Ellis estimates there could be tens of billions of tons of white hydrogen globally. That would be far more than the 100 million tonnes of hydrogen currently produced per year and the 500 million tonnes expected to be produced annually by 2050, he said.

“Most of this will almost certainly occur in accumulations that are too small or too far offshore, or simply too deep to be really profitable to produce,” he said.

But if just 1% could be found and produced, it would provide 500 million tonnes of hydrogen over 200 years, he added.

This is a tempting prospect for a number of startups.

Australia-based Gold Hydrogen is currently drilling on South Australia’s Yorke Peninsula. He zeroed in on this location after digging through state records and discovering that in the 1920s several boreholes were drilled there containing very high concentrations of hydrogen.

Miners, interested only in fossil fuels, have abandoned them.

“We’re really excited about what we’re seeing,” general manager Neil McDonald said. There is still some testing and drilling to be done, but the company could go into production sooner, perhaps in late 2024, he said. CNN.

Some startups are seeing surprising investments. Koloma, a Denver-based white hydrogen startup, has secured $91 million from investors including investment firm Breakthrough Energy Ventures, founded by Bill Gates, although the company remains tight-lipped about exactly where the United States where it drills and when it targets marketing.

Another Denver-based company, Natural Hydrogen Energy, founded by geochemist Viacheslav Zgonnik, completed a hydrogen exploration well in Nebraska in 2019 and plans to create additional wells. The world is “very close to the first commercial projects,” Zgonnik said CNN.

“Natural hydrogen is a solution that will allow us to accelerate” climate action, he said.

The challenge for these companies and scientists will be to translate hypothetical promises into commercial reality.

“There could be a period of several decades where there will be a lot of trial and error and false starts,” Ellis said. But speed is vital. “If it takes us 200 years to develop the resource, it won’t be of much use. »
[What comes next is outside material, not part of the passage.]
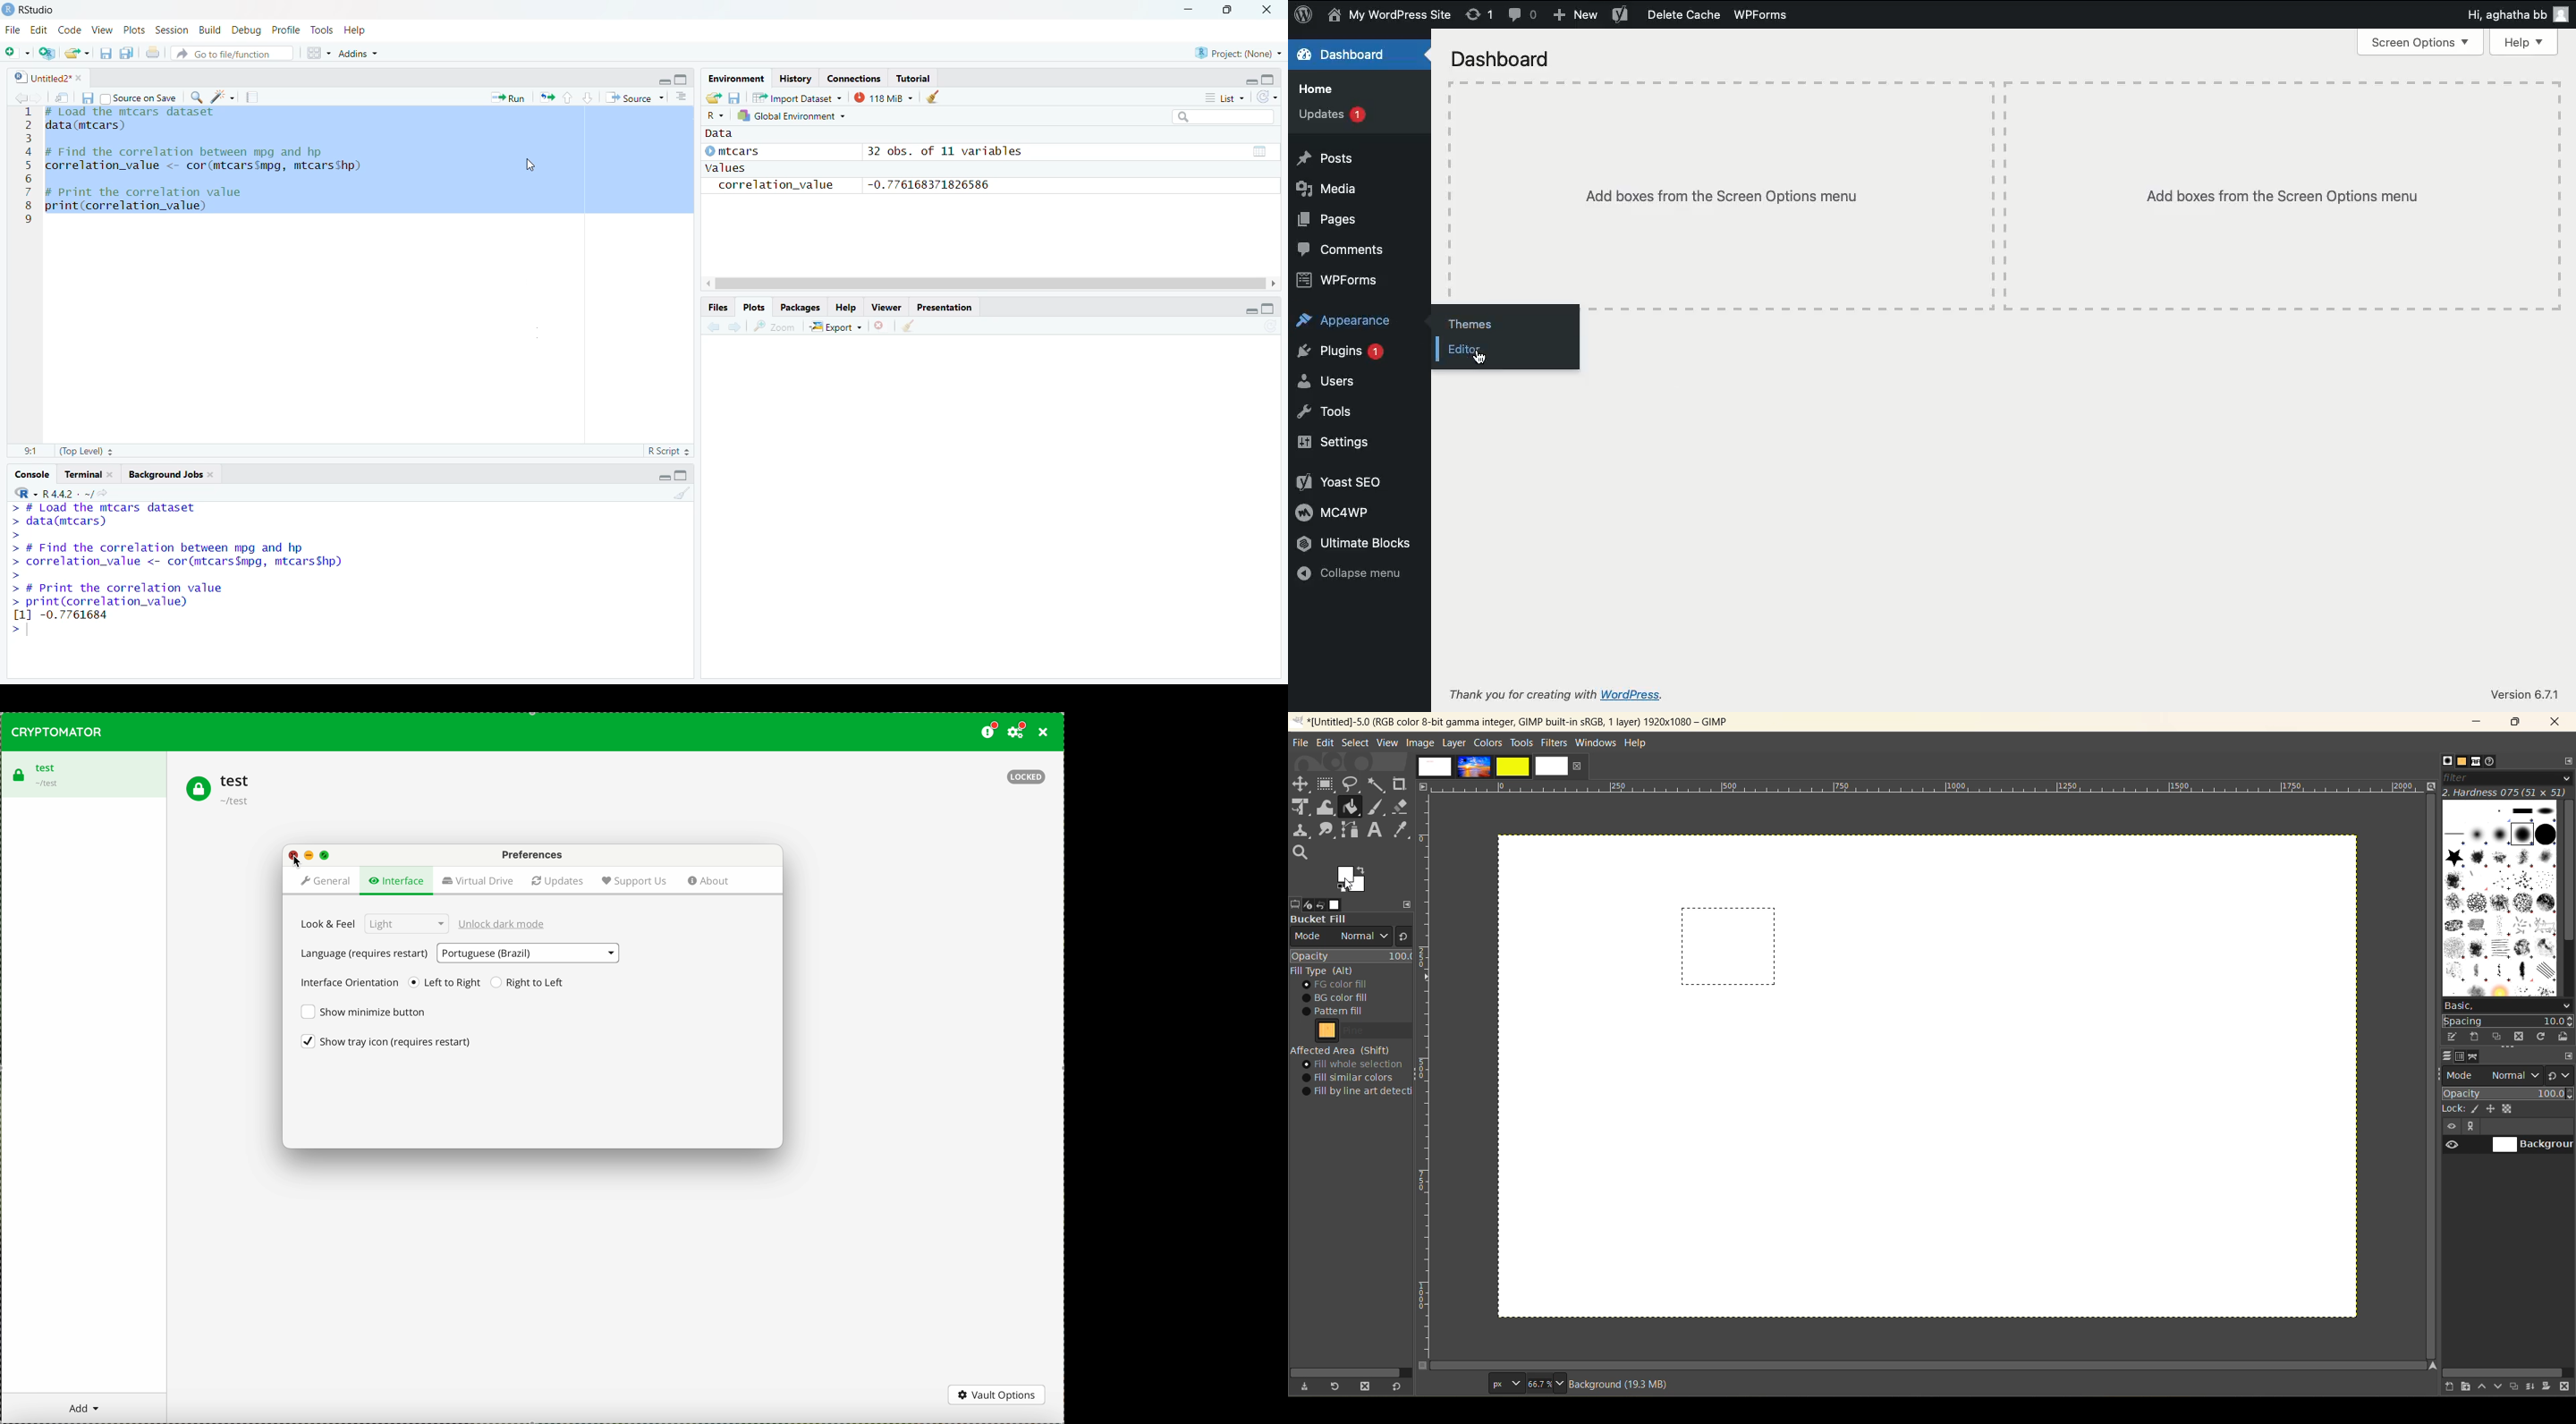 The width and height of the screenshot is (2576, 1428). What do you see at coordinates (1727, 193) in the screenshot?
I see `Add boxes from the Screen Options menu` at bounding box center [1727, 193].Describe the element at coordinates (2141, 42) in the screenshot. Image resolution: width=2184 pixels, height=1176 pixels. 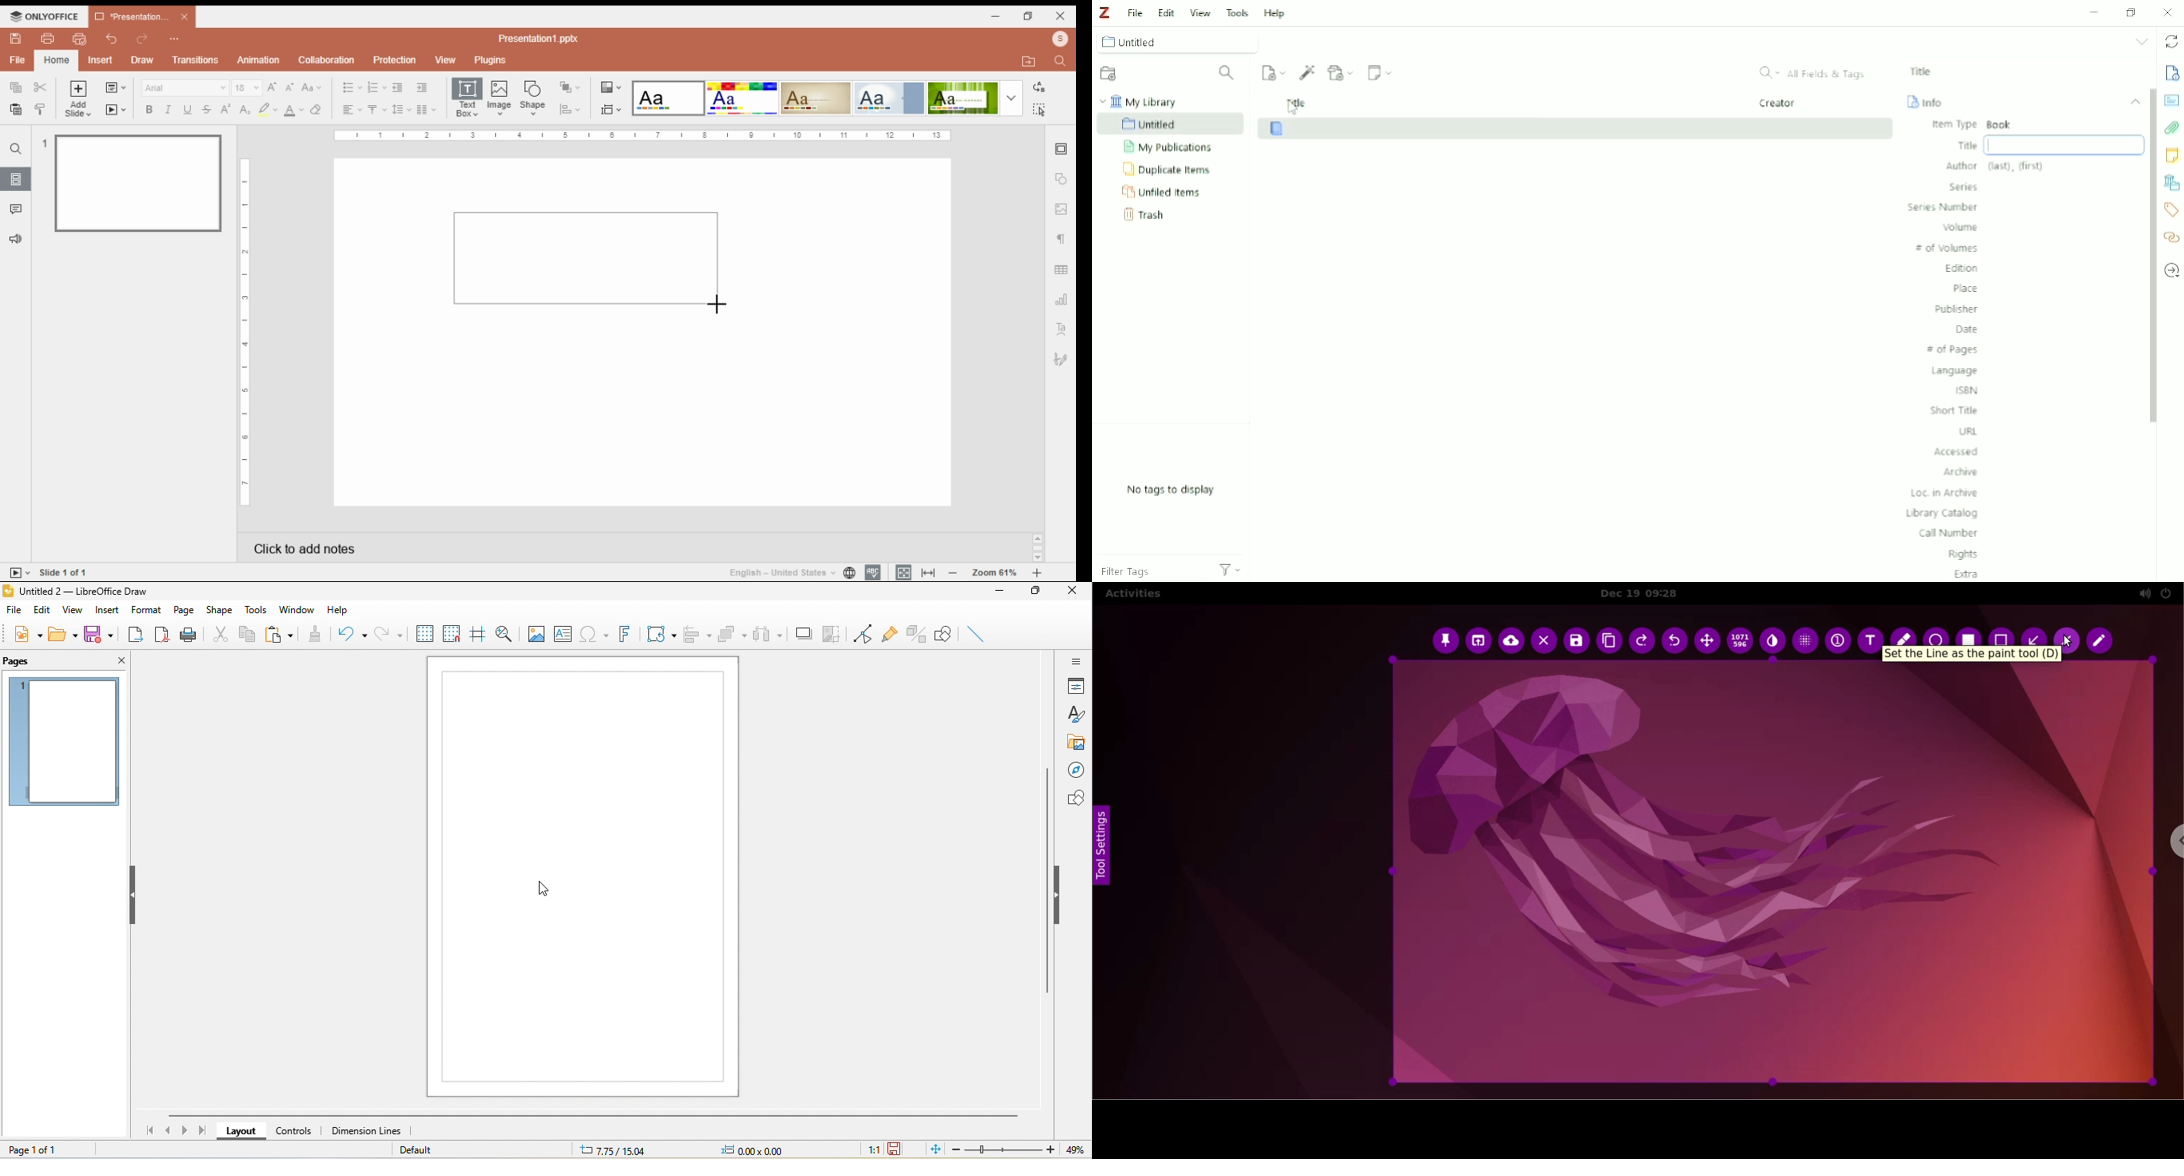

But many startups are optimistic. Some predict years, not decades, before commercialization. “We have all the technology we need, with a few small modifications,” Zgonnik said.

Challenges remain. In some countries, regulations are a barrier. Costs must also be calculated. According to calculations based on the Malian well, producing white hydrogen could cost around $1 per kilogram, compared to around $6 per kilogram for green hydrogen.

But white hydrogen could quickly become more expensive if large deposits require deeper drilling.

Back in the Lorraine basin, Pironon and De Donato’s next steps are to drill up to 3,000 meters to get a clearer idea of ​​the exact amount of white hydrogen it contains.

There is still a long way to go, but it would be ironic if this region – once one of Western Europe’s main coal producers – became the epicenter of a new white hydrogen industry.